Rows of pointing data

•••••

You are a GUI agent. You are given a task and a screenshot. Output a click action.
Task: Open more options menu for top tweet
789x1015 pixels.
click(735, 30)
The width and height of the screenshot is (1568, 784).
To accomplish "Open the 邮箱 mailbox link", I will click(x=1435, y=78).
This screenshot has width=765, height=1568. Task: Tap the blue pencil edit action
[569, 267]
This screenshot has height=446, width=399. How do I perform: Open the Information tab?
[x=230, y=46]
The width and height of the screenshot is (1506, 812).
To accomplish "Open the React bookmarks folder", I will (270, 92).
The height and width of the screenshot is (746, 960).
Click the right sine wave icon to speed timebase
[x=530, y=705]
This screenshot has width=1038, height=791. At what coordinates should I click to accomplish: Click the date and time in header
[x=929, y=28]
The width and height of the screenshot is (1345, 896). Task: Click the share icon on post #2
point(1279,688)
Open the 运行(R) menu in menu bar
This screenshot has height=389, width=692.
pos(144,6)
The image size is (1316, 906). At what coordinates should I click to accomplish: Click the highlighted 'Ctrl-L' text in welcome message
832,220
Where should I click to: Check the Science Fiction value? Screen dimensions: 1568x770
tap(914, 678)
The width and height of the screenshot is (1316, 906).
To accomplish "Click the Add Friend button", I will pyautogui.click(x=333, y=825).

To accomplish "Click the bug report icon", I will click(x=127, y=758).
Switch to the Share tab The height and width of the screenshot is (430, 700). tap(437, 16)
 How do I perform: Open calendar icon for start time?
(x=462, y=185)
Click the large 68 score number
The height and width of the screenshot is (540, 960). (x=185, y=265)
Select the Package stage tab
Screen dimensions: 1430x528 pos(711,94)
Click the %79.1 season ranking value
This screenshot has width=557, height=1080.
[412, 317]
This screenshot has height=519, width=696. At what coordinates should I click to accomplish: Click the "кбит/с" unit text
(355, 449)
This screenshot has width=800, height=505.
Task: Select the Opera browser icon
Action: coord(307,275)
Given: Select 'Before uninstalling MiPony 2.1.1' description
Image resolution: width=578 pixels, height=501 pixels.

•••••

* _TASK TO CARRY OUT_: Pull out every line in the entries that contains the string "menu", matching case exactly.

* _ANSWER FOR THIS EXERCISE_:
Task: Open more options menu for top tweet
Open the 运行(R) menu in menu bar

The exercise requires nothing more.